Egyptian actor Nour El-Sherif to deliver the commencement address

MIDDLEBURY, Vt.-The Middlebury College Language Schools will hold commencement for the 91st summer session in Mead Chapel on Friday, Aug. 12, at 5 p.m. In honor of graduation, Alexander Solovov, a member of the Russian folk music ensemble Zolotoi Plios, currently in residence at the Russian School, will perform a carillon recital prior to the ceremony at 4 p.m. in Mead Chapel. Mead Chapel is on Hepburn Road off College Street (Route 125). Both events are free and open to the public.

Middlebury College President Ronald D. Liebowitz and Dean of the Language Schools and Schools Abroad Michael Geisler will award degrees to about 150 master of arts candidates in French, German, Italian, Russian and Spanish. Three candidates will receive a doctorate in modern languages. Awards for distinguished study will also be given to select students in the schools of Arabic, Chinese, Japanese and Portuguese.

Egyptian actor Nour El-Sherif will deliver the commencement address. El-Sherif has played more than 200 roles in film, television and theater. A producer and director as well as an actor, he is one of Arab cinema’s best known figures of the past 50 years. Born in Cairo in 1946, he grew up in Egypt’s capitol and entered the Higher Institute for Theater in Cairo in 1963. By his second year, he was acting in an Egyptian television series. In 1967, the same year he graduated, El-Sherif took a role in Hassan El-Imam’s “Palace of Desire” (Kasr El-Shawk), beginning his career in the Egyptian film industry. In 1980, the film “My Love Forever” (Habibi Da’eman) brought him into the spotlight.

In 1975, El-Sherif began a successful production company with his wife Safinaz Kadry, who is also known as Boussi. The company has produced a number of films and is credited with discovering Samir Seif and Atef El-Tayeb, two of Egypt’s well-known filmmakers. In 1983, he became the first Egyptian actor to receive the Best Acting Award at the International New Delhi Film Festival for his role in El-Tayeb’s “The Bus Driver” (Sawaq El-Autobees), which El-Sherif also produced.

El-Sherif has won a number of other awards as well. In 1989, he won the Best Actor Award at the Cairo International Film Festival and the Best Artist Award in 1995. He made his
directorial debut in 2000 with “The Two Lovers” (El-Ashiqan) and received a lifetime achievement award from the Egyptian Writers and Critics Association at the 2004 Alexandria International Film Festival.

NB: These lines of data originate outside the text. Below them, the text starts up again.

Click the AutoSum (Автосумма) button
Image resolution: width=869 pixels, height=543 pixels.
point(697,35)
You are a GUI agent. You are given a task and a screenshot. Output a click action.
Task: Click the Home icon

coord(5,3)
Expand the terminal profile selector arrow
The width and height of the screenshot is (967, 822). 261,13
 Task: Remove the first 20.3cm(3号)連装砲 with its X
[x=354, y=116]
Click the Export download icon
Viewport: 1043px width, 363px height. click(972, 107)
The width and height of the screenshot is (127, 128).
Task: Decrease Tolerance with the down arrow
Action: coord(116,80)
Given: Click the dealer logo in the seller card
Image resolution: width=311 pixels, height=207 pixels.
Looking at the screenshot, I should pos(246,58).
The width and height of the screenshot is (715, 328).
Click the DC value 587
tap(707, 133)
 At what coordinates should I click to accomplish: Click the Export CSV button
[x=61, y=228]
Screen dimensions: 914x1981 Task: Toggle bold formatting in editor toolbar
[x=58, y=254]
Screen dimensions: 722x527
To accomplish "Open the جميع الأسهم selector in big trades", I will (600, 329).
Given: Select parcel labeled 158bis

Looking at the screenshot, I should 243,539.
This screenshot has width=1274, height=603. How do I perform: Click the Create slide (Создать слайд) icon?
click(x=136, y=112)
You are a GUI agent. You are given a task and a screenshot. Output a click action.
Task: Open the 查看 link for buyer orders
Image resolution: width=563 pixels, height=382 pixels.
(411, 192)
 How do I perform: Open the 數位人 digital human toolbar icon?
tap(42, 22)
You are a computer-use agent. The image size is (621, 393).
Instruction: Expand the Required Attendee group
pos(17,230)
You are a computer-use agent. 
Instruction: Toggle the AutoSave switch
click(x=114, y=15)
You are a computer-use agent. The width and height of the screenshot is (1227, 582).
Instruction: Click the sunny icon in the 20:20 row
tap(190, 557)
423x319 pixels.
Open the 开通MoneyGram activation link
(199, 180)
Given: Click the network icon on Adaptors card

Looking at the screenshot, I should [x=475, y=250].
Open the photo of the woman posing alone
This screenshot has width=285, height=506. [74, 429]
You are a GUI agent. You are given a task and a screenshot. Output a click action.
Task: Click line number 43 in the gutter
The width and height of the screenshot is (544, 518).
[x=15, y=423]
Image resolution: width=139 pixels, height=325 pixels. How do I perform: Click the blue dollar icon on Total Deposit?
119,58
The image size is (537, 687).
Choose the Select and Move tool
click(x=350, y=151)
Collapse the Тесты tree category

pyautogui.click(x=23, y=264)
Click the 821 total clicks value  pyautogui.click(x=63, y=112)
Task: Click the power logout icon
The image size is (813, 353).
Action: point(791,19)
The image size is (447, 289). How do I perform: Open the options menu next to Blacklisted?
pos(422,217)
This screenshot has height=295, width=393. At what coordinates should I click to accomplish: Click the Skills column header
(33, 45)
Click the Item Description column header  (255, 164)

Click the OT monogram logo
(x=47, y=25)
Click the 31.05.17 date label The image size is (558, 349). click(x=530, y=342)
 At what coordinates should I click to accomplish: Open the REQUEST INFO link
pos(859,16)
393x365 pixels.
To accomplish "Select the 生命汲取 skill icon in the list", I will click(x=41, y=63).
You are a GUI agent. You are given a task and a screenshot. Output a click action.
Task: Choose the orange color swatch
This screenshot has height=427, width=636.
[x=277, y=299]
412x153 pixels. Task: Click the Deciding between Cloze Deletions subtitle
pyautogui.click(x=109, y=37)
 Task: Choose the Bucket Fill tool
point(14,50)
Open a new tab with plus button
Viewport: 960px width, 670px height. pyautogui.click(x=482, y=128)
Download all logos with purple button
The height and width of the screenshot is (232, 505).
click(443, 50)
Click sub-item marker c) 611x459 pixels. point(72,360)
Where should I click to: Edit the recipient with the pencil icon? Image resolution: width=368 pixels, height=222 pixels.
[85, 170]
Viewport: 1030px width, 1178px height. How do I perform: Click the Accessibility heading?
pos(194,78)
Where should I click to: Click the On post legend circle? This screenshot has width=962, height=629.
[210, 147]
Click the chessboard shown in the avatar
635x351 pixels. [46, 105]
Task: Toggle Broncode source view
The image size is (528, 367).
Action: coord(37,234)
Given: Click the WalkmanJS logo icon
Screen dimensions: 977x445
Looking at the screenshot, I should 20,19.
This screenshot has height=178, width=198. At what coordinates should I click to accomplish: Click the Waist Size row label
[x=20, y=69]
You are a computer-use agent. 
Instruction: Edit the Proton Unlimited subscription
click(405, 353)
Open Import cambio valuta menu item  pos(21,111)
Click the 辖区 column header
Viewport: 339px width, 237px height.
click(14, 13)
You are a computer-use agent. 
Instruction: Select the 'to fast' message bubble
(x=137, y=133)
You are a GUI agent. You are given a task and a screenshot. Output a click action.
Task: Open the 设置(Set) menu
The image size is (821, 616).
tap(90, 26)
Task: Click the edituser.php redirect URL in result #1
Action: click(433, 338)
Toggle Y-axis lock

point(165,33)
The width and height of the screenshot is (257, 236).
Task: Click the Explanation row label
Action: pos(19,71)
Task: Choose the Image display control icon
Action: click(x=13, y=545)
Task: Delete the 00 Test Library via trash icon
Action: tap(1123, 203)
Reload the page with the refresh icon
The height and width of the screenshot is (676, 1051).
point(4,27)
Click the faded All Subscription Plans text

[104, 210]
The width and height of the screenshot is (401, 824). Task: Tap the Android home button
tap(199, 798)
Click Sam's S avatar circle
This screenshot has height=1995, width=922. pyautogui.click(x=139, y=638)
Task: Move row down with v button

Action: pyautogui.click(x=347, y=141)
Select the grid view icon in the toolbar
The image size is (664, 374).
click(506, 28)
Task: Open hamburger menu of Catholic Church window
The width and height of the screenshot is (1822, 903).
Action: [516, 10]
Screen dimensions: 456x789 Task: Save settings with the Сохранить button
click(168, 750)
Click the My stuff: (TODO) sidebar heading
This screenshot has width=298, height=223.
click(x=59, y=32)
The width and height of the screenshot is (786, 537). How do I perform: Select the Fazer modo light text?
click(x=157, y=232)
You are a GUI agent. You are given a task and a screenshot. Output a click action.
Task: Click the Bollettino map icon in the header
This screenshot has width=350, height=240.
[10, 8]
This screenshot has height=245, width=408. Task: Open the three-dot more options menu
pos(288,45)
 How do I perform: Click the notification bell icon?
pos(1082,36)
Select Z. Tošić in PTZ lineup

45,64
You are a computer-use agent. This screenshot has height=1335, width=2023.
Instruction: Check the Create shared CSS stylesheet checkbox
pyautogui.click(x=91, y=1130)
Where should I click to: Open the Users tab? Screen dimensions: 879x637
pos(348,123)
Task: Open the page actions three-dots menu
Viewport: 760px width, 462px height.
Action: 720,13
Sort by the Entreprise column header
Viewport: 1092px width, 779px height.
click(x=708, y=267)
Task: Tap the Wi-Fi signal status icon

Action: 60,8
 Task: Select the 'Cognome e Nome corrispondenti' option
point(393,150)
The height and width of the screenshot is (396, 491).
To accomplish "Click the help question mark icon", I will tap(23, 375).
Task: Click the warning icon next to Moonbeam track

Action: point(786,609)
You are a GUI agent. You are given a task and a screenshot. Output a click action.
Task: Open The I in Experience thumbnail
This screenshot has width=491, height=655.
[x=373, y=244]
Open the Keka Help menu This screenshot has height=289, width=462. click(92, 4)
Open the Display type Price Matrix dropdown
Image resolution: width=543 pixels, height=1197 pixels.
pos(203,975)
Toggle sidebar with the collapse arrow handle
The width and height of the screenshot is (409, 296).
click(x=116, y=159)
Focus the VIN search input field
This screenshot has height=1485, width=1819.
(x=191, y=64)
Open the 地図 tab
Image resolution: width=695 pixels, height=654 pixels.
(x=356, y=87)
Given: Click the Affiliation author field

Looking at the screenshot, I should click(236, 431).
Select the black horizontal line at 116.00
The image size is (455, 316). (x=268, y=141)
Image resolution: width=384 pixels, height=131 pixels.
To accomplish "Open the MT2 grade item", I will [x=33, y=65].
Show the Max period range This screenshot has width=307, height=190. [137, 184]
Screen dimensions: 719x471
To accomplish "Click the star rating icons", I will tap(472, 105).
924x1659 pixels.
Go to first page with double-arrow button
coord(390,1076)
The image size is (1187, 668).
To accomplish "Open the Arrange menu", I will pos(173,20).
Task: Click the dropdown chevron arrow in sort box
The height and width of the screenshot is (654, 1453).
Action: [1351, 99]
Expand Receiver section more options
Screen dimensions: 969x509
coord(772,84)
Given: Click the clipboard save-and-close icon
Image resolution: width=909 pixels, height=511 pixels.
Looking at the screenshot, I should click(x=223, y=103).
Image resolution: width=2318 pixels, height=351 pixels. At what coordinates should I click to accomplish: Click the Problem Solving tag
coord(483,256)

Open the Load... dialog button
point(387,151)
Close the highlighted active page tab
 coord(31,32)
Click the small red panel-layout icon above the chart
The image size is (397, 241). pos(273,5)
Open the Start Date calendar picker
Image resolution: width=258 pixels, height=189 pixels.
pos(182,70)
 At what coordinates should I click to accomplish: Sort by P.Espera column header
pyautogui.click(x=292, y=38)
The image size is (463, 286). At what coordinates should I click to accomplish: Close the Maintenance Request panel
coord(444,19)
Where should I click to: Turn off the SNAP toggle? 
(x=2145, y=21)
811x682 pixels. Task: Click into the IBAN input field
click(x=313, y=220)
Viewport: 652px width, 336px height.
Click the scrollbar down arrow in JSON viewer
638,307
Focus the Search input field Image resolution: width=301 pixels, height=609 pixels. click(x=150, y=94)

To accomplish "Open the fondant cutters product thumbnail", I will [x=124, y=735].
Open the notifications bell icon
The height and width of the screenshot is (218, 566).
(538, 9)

El-Sherif has played a wide range of characters, including his role in the television series “Haj Motoli’s Family” (‘Ailaat Al-Haj Motoli), which made waves throughout the Arab world for its frank presentation of the issue of polygamy in Islam.

Following his address, an honorary doctor of arts degree will be conferred upon El-Sherif.

Middlebury College Professor Emeritus of Music Emory M. Fanning will accompany the commencement procession and recession on the Mead Chapel organ.

Middlebury College Language Schools

Middlebury College’s first Language School, the German School, was founded in 1915, followed by the French and Spanish Schools in 1916 and 1917, respectively. Since then, Italian, Russian, Chinese, Japanese and Arabic programs have been added. In 2003, a ninth program, the Portuguese School, opened. The language programs follow an immersion philosophy, at the heart of which is a language pledge-a formal commitment to speak, read and write only in the student’s respective language of study for the duration of the summer session.

Middlebury also offers language programs at the C.V. Starr-Middlebury Schools Abroad located at 27 sites in 11 countries: Buenos Aires and Tucumán, Argentina; Belo Horizonte and Niteroi, Brazil; Concepción, La Serena, Santiago, Temuco, Valdivia and Valparaíso, Chile; Hangzhou, China; Paris and Poitiers, France; Mainz and Berlin, Germany; Ferrara and Florence, Italy; Guadalajara and Xalapa, Mexico; Irkutsk, Moscow and Yaroslavl, Russia; Getafe, Logroño, Madrid and Segovia, Spain; and Montevideo, Uruguay.